Screen-element location records
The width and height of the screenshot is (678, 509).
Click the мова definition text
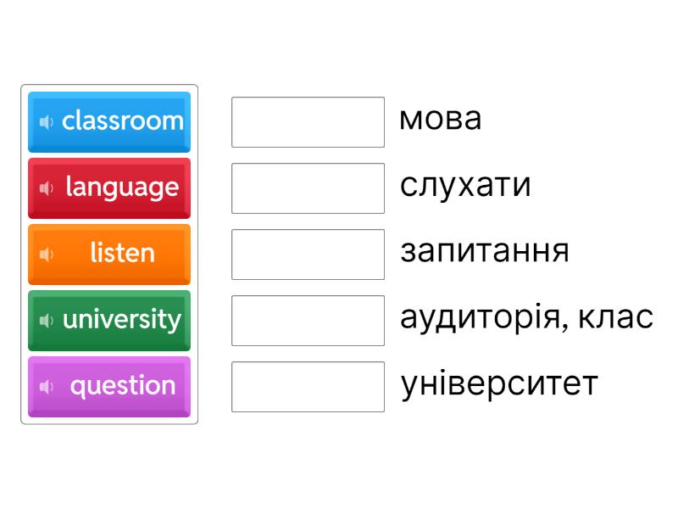pos(440,119)
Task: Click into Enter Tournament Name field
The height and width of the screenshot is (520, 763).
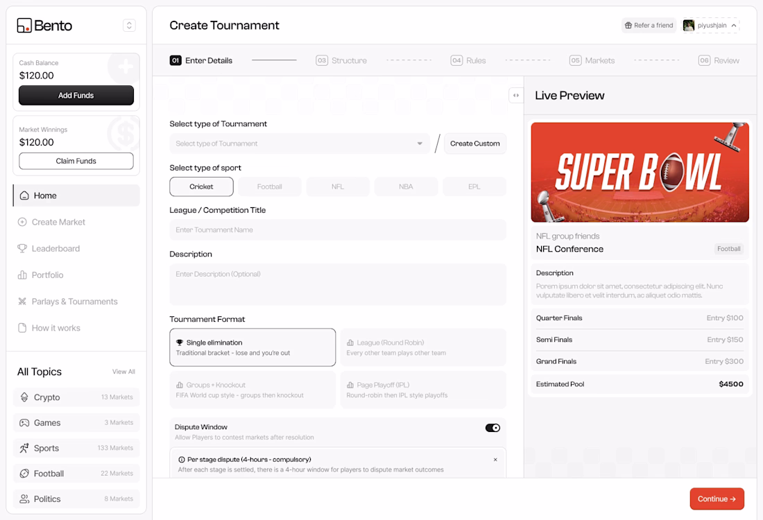Action: pyautogui.click(x=338, y=229)
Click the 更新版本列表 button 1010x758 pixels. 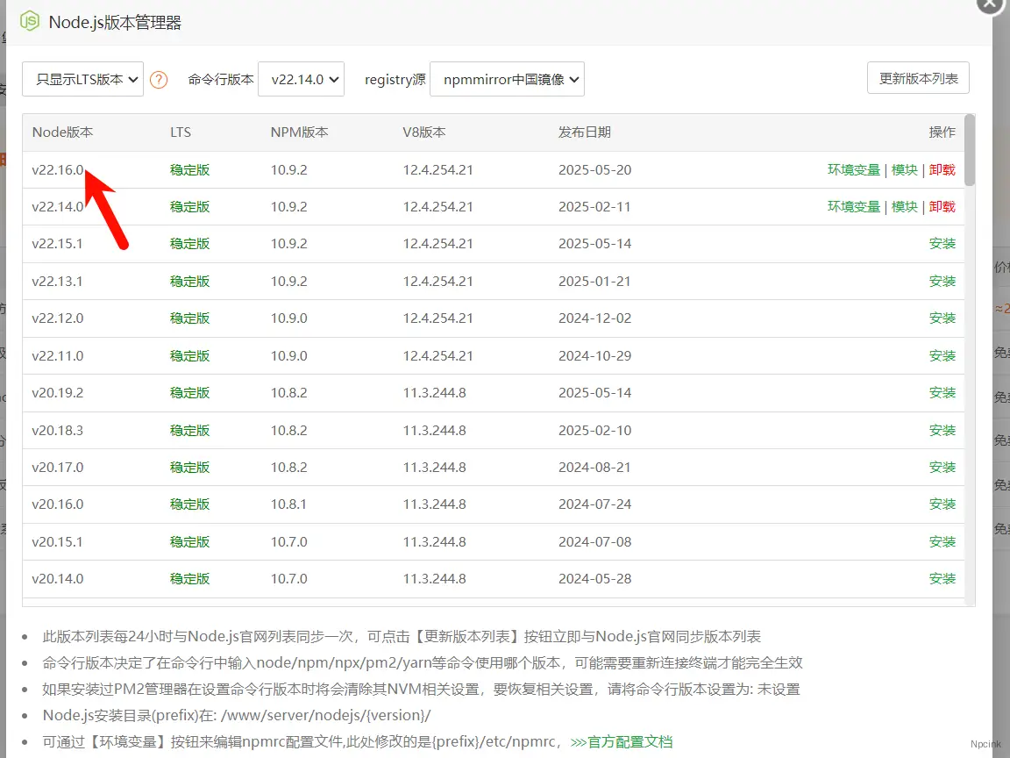918,77
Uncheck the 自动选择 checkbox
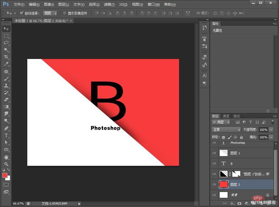Viewport: 279px width, 207px height. [22, 13]
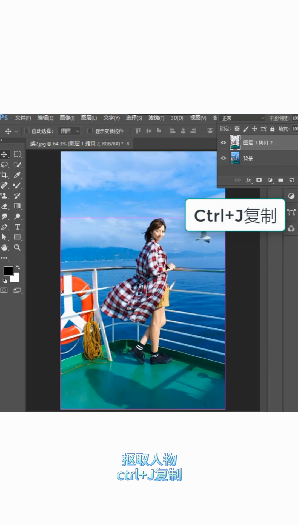Enable the 显示变换控件 checkbox

(x=90, y=131)
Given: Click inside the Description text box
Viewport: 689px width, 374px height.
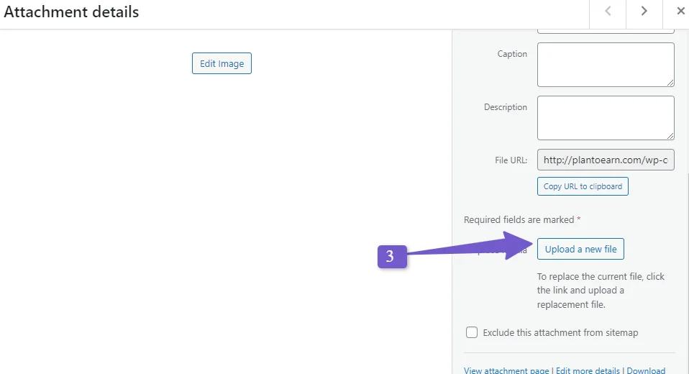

Exercise brief –
Count the lines in the material above that contain the word "screenshot", and reply with the number alone.

Response –
2